Please write the following entries out once more, exactly.
____________
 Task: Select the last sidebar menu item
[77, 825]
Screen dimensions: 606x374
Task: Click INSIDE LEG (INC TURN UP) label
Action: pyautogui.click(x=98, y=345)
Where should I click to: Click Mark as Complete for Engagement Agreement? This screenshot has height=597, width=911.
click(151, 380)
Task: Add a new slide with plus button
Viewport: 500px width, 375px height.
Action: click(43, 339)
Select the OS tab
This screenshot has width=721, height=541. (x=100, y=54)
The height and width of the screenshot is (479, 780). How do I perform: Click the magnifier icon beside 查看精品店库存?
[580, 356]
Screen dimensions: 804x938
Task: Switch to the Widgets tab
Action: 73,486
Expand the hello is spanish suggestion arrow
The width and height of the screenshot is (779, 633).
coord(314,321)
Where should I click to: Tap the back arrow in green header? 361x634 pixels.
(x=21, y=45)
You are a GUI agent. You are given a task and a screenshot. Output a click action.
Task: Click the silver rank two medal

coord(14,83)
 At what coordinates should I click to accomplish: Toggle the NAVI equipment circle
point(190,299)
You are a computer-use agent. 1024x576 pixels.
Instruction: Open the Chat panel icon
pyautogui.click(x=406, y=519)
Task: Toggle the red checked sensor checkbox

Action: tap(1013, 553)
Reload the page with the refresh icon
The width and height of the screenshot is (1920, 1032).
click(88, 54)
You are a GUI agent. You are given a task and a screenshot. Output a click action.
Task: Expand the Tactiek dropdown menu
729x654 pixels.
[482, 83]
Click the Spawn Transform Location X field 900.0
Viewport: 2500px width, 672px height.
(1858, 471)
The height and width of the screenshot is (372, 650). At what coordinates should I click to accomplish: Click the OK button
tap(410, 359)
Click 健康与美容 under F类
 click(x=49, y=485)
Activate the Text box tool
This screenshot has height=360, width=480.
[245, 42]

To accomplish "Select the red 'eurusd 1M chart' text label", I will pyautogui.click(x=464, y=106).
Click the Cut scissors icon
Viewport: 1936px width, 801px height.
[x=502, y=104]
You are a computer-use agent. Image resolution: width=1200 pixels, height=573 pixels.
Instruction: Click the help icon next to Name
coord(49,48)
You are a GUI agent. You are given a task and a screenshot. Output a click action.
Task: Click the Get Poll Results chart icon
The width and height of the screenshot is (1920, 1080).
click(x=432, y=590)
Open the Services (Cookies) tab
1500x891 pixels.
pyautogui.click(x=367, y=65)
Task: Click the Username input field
____________
• _Finished task_
 Task: Select the last sidebar menu item
[77, 825]
Screen dimensions: 606x374
Task: Click INSIDE LEG (INC TURN UP) label
Action: pyautogui.click(x=98, y=345)
Where should I click to: Click Mark as Complete for Engagement Agreement? This screenshot has height=597, width=911.
click(151, 380)
Task: Add a new slide with plus button
Viewport: 500px width, 375px height.
Action: click(43, 339)
Select the OS tab
This screenshot has width=721, height=541. (x=100, y=54)
The height and width of the screenshot is (479, 780). How do I perform: Click the magnifier icon beside 查看精品店库存?
[580, 356]
Screen dimensions: 804x938
Task: Switch to the Widgets tab
Action: 73,486
Expand the hello is spanish suggestion arrow
The width and height of the screenshot is (779, 633).
coord(314,321)
Where should I click to: Tap the back arrow in green header? 361x634 pixels.
(x=21, y=45)
You are a GUI agent. You are given a task and a screenshot. Output a click action.
Task: Click the silver rank two medal

coord(14,83)
 At what coordinates should I click to accomplish: Toggle the NAVI equipment circle
point(190,299)
You are a computer-use agent. 1024x576 pixels.
Instruction: Open the Chat panel icon
pyautogui.click(x=406, y=519)
Task: Toggle the red checked sensor checkbox

Action: tap(1013, 553)
Reload the page with the refresh icon
The width and height of the screenshot is (1920, 1032).
click(88, 54)
You are a GUI agent. You are given a task and a screenshot. Output a click action.
Task: Expand the Tactiek dropdown menu
729x654 pixels.
[482, 83]
Click the Spawn Transform Location X field 900.0
Viewport: 2500px width, 672px height.
(1858, 471)
The height and width of the screenshot is (372, 650). At what coordinates should I click to accomplish: Click the OK button
tap(410, 359)
Click 健康与美容 under F类
 click(x=49, y=485)
Activate the Text box tool
This screenshot has height=360, width=480.
[245, 42]

To accomplish "Select the red 'eurusd 1M chart' text label", I will pyautogui.click(x=464, y=106).
Click the Cut scissors icon
Viewport: 1936px width, 801px height.
[x=502, y=104]
You are a computer-use agent. Image resolution: width=1200 pixels, height=573 pixels.
Instruction: Click the help icon next to Name
coord(49,48)
You are a GUI agent. You are given a task and a screenshot. Output a click action.
Task: Click the Get Poll Results chart icon
The width and height of the screenshot is (1920, 1080).
click(x=432, y=590)
Open the Services (Cookies) tab
1500x891 pixels.
pyautogui.click(x=367, y=65)
Task: Click the Username input field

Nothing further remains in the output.